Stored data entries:

*****

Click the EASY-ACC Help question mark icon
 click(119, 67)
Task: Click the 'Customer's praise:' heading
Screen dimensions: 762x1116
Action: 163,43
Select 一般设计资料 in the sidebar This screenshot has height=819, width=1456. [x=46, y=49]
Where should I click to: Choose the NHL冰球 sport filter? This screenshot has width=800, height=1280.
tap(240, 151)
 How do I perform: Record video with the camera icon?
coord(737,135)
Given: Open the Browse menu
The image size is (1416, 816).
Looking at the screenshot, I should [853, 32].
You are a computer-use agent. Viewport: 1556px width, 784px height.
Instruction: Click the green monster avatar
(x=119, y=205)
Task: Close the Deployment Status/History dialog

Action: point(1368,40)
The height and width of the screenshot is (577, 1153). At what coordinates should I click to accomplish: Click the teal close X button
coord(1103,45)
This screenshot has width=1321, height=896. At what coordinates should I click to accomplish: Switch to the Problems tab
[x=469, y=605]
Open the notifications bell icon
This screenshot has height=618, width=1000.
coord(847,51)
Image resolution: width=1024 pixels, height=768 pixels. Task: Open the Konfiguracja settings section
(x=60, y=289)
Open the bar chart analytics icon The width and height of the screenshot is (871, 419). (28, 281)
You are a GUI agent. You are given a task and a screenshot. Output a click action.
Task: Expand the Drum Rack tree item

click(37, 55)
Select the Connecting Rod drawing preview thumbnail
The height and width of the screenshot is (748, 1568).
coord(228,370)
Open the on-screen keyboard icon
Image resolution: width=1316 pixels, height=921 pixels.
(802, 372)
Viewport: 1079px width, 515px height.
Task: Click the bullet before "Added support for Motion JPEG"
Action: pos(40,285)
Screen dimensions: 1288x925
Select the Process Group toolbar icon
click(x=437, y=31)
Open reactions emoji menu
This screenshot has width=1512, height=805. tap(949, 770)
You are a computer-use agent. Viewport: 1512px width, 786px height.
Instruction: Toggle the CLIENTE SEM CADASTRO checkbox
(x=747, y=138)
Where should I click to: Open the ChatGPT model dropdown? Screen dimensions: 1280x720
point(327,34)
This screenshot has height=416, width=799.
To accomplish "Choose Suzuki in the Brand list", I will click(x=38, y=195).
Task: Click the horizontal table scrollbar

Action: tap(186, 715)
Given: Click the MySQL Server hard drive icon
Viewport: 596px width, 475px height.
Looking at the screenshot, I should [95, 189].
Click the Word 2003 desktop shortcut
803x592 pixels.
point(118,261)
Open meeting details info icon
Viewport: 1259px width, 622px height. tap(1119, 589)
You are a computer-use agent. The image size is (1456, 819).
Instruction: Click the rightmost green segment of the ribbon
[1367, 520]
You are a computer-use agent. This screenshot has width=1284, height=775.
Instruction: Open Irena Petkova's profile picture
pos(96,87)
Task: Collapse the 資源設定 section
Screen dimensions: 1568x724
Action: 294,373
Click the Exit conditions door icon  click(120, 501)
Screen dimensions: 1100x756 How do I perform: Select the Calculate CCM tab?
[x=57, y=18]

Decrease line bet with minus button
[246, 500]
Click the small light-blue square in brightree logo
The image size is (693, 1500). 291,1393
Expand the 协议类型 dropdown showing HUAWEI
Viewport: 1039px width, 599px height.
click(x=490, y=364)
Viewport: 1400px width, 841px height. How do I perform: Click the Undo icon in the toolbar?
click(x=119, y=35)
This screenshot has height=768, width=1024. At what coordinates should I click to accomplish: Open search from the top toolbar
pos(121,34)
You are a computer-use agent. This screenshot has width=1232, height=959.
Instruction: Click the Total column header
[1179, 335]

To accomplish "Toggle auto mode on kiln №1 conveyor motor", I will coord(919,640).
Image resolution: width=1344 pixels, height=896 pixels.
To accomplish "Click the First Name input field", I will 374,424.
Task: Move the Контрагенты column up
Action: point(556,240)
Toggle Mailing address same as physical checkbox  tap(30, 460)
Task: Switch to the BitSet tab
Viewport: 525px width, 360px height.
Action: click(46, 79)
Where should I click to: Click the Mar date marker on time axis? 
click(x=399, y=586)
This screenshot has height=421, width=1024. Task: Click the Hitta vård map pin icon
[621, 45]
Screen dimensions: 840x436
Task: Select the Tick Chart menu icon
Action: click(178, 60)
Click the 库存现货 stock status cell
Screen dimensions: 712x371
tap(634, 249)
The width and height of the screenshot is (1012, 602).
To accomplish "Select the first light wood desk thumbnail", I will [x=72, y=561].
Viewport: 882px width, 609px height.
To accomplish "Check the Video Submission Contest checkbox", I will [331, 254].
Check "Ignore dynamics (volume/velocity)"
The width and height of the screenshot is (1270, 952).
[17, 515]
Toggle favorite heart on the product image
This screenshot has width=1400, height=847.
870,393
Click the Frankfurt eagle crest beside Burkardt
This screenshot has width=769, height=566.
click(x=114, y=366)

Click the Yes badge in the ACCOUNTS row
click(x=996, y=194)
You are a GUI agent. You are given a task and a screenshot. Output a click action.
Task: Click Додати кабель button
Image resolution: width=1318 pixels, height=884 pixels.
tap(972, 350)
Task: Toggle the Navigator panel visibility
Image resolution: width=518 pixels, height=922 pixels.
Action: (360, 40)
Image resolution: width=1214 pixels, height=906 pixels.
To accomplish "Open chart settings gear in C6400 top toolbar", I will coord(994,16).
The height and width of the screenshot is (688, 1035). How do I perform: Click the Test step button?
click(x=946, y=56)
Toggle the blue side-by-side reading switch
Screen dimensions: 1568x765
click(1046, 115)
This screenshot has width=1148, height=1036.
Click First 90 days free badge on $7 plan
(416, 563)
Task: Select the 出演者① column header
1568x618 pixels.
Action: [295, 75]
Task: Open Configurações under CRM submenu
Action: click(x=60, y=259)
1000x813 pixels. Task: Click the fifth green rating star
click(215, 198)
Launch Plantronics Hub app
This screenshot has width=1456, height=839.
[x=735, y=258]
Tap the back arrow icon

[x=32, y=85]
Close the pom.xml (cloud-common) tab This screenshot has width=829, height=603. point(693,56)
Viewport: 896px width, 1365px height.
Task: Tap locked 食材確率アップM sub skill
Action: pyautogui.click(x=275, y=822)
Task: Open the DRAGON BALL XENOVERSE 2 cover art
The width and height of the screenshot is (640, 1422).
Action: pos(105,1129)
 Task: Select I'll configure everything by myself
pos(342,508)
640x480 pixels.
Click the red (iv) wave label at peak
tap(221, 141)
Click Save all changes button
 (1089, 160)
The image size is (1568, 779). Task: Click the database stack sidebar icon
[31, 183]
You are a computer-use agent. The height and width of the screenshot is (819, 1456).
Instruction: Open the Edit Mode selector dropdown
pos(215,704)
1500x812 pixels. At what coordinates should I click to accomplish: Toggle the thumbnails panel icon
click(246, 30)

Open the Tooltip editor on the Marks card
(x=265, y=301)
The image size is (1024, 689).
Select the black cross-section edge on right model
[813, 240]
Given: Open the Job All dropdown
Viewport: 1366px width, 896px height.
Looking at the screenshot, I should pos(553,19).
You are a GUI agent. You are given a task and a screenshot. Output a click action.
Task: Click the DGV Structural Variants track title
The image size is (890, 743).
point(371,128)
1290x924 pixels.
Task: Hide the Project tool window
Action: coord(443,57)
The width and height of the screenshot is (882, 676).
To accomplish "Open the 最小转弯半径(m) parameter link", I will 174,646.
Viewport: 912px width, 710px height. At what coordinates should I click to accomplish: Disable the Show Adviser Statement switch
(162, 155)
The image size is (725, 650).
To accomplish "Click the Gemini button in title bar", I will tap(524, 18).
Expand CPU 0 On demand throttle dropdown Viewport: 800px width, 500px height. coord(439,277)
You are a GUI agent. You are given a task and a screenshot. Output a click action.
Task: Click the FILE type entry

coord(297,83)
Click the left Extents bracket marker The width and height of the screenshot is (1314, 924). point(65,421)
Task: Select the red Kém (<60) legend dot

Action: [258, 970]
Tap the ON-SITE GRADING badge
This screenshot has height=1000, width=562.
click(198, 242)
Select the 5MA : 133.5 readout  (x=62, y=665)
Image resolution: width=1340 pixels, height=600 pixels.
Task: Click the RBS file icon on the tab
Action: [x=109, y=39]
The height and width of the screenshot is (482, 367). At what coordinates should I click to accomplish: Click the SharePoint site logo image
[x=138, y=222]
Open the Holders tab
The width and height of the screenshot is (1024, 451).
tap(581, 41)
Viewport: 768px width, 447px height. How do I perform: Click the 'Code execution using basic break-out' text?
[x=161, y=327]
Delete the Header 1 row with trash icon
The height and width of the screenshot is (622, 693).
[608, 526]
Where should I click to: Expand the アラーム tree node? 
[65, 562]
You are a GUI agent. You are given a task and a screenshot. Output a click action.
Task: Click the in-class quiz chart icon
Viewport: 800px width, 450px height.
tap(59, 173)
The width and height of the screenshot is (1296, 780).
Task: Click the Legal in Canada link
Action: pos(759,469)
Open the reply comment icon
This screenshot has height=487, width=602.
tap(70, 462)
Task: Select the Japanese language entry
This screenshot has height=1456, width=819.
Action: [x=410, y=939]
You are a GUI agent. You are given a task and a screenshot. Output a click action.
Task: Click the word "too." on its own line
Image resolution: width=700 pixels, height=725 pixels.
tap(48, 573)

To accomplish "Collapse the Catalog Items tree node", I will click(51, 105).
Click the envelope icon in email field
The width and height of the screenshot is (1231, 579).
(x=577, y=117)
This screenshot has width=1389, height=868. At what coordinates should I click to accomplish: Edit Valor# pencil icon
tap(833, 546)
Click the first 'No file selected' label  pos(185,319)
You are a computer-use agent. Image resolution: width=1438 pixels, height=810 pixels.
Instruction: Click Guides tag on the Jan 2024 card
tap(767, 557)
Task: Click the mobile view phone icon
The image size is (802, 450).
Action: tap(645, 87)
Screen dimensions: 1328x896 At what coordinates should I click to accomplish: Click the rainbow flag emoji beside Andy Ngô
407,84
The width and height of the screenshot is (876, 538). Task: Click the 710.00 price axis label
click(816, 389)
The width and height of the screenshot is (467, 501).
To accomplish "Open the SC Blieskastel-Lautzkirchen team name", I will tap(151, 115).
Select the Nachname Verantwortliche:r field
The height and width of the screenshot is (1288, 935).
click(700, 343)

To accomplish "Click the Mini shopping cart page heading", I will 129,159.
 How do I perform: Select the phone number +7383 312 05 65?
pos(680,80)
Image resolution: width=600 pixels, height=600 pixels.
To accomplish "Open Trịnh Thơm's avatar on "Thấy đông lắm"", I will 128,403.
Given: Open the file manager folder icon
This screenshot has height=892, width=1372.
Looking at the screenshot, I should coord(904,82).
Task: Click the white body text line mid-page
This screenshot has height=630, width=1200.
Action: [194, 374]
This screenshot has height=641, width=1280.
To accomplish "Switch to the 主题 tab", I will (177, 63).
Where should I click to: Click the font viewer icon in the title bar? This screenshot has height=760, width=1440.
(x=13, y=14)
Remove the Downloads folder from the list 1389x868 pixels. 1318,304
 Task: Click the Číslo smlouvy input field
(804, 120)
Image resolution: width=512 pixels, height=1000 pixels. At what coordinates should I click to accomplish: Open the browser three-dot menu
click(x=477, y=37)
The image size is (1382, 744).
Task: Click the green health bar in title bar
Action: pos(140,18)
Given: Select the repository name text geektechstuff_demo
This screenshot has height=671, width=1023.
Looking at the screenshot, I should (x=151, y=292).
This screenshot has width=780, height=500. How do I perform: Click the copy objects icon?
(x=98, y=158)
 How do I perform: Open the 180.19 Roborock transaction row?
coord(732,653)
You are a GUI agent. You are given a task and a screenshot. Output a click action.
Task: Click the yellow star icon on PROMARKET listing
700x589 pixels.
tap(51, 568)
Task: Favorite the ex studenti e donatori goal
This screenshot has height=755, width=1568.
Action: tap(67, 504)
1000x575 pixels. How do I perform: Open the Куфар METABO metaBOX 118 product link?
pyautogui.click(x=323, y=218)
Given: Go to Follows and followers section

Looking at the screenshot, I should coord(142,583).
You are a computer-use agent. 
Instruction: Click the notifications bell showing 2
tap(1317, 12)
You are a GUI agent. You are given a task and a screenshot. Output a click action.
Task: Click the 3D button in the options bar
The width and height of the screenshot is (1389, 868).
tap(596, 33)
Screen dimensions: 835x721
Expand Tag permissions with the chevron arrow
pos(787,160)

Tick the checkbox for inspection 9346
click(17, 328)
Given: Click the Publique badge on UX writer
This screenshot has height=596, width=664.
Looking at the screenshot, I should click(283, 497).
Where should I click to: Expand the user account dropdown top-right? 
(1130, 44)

*****

▶ **What you need to do**
Select every line in the records above that contains the word "Where".

▶ **Solution to the problem**
Where should I click to: Choose the NHL冰球 sport filter? This screenshot has width=800, height=1280.
Where should I click to: Open the ChatGPT model dropdown? Screen dimensions: 1280x720
Where should I click to: Click the Mar date marker on time axis? 
Where should I click to: Expand the アラーム tree node? 
Where should I click to: Click the font viewer icon in the title bar? This screenshot has height=760, width=1440.
Where should I click to: Expand the user account dropdown top-right? 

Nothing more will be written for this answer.